Illustration: Kit Haskell

Founder of what’s often and a bit over-academically called the Second Bay Region Tradition (the first having been created by Messrs. Maybeck, Polk, and Coxhead, Julia Morgan and friends), William Wilson Wurster did not as a matter of fact think primarily in terms of architectural style. Which is a paradox, we must admit, because a Wurster house is usually unmistakeably his.

At all events, what came first for him was catering to the lifestyles of the residential clients who claimed the bulk of his professional attention. He’d question them at length before even setting pencil to sketch pad.

And what pleasant living situations he’d provide! Usually a Wurster house has a lot of glass connecting the indoors to a lovely garden, a very special courtyard or a view well worth looking at. Access to the outdoors he repeatedly facilitated by putting the main floor at ground level—some fifty-five years, in the case of 2600 Pacific, before the Americans with Disabilities Act.

At 2600 Pacific the house’s shoved-back L-shaped plan gives birth to a plant-friendly south/east garden which is nicely sheltered from cold westerly winds (a San Francisco summertime specialty, this) and creates behind its attractive walls a feeling of green space entirely unconnected with the paved world outside.

The client here, Mortimer Fleishhacker Jr., grew up in a much more formal house a block and a half east; that would be the 2418 Pacific. Probably 2600 for him was more a reminder of vacations spent at Green Gables, the Fleishhackers’ artistic but relaxing estate at Woodside.

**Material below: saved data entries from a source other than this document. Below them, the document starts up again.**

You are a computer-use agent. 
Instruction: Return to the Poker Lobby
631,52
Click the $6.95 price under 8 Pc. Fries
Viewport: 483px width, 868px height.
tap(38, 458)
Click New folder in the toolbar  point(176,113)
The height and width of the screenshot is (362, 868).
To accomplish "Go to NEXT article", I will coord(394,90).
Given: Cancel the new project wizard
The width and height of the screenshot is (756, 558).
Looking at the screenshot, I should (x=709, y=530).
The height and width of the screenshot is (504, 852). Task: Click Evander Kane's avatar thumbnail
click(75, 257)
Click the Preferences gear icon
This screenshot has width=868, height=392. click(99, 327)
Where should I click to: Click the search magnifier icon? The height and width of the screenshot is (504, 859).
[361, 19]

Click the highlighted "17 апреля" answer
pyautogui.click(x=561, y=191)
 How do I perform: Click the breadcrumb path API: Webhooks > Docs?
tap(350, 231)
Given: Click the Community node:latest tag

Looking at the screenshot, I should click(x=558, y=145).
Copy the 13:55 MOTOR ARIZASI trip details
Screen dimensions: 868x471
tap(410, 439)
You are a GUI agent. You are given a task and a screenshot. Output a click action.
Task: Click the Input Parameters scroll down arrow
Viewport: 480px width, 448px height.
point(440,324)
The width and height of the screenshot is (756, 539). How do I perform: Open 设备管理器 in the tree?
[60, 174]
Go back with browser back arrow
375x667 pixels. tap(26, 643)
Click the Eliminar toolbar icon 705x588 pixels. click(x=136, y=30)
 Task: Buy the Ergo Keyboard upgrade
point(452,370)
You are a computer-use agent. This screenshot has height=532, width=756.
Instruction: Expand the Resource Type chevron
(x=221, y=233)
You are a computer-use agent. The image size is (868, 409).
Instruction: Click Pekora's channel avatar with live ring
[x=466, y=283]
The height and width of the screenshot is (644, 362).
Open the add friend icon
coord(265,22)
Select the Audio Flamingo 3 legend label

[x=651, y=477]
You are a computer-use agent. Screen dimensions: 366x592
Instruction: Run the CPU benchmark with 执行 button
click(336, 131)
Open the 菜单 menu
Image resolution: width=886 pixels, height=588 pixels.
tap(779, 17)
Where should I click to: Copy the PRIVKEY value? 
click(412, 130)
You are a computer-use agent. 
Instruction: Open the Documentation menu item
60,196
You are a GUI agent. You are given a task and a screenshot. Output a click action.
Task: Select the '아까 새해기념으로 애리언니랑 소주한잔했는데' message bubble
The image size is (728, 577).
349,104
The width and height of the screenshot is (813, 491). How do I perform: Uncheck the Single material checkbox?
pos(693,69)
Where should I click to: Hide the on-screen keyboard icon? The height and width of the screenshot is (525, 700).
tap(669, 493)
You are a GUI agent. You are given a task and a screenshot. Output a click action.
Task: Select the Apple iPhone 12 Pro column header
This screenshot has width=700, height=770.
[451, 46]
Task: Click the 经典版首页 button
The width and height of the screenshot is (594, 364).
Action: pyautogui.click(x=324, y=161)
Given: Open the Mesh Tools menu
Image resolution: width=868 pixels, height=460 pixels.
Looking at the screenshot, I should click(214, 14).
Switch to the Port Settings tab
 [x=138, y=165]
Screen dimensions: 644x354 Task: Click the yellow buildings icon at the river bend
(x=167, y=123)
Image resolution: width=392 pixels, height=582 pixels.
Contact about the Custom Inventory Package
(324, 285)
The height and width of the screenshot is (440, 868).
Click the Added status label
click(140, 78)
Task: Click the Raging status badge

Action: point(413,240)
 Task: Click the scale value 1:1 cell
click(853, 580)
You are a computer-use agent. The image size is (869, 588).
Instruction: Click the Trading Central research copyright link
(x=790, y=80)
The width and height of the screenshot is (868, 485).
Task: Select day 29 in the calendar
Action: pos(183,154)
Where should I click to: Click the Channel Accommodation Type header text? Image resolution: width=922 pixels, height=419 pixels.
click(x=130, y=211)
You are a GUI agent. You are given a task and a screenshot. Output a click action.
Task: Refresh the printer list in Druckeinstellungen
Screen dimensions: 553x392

A UC Berkeley graduate of 1927, M. F. Jr. founded a company that manufactured household chemicals. He was also involved in lumber, coal, taxi and billboard companies in addition to managing an increasing share of his father’s many interests. And he was a U.S. Navy veteran of World War II.

Fleishhacker Jr. loved his city and served it well. At different times he was president of Congregation Emanu-El, Mt. Zion Hospital and the San Francisco Planning Commission. But of greater interest to the public at large, perhaps, would be his presidency from 1955 to 1970 of the new public broadcasting station KQED-TV, with the concept of individual memberships being put into practice during his watch, and his being instrumental in getting the American Conservatory Theater to settle in San Francisco and operate on a solid business basis.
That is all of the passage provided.